Up to and including the line with "Task: Click the first", please set down the entries below exactly, starting from the first line.

⟨

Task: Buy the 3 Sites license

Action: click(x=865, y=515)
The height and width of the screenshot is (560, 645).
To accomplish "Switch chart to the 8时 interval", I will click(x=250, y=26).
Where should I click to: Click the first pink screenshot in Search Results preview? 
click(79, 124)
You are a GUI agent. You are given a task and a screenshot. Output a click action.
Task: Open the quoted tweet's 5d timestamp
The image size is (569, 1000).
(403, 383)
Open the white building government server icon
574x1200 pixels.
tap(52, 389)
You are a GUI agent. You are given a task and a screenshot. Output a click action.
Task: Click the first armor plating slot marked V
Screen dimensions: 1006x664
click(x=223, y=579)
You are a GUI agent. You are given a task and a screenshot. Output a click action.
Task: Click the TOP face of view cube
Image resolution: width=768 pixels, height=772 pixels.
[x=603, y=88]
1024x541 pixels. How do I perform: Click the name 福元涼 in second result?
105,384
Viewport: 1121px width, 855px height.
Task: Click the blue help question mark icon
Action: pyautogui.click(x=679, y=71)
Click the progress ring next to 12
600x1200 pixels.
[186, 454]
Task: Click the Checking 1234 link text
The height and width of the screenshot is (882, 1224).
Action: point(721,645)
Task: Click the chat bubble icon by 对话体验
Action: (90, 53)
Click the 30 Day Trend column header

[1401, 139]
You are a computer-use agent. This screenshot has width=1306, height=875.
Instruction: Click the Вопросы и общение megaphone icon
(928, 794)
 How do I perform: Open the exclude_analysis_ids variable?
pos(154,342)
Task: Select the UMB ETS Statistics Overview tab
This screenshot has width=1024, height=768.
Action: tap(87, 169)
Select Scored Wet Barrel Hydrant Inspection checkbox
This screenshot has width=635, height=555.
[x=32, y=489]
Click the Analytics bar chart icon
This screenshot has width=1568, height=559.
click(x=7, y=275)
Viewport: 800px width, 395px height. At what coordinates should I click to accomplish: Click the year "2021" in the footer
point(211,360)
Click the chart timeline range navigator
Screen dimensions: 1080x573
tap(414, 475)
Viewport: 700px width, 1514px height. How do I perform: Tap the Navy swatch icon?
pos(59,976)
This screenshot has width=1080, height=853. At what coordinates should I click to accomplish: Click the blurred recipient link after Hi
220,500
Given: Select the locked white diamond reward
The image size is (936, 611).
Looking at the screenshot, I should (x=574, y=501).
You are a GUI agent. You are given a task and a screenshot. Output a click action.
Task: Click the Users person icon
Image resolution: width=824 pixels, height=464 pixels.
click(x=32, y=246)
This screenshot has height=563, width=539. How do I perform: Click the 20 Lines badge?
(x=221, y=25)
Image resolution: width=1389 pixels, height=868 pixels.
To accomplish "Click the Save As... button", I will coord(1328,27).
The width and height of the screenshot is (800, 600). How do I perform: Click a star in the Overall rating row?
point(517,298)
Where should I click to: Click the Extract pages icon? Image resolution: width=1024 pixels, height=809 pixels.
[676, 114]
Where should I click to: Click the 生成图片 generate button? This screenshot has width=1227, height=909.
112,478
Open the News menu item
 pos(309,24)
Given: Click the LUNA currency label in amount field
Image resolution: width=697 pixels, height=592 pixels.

⟩

** TASK SOLUTION **
Task: Buy the 3 Sites license

Action: click(x=865, y=515)
The height and width of the screenshot is (560, 645).
To accomplish "Switch chart to the 8时 interval", I will click(x=250, y=26).
Where should I click to: Click the first pink screenshot in Search Results preview? 
click(79, 124)
You are a GUI agent. You are given a task and a screenshot. Output a click action.
Task: Open the quoted tweet's 5d timestamp
The image size is (569, 1000).
(403, 383)
Open the white building government server icon
574x1200 pixels.
tap(52, 389)
You are a GUI agent. You are given a task and a screenshot. Output a click action.
Task: Click the first armor plating slot marked V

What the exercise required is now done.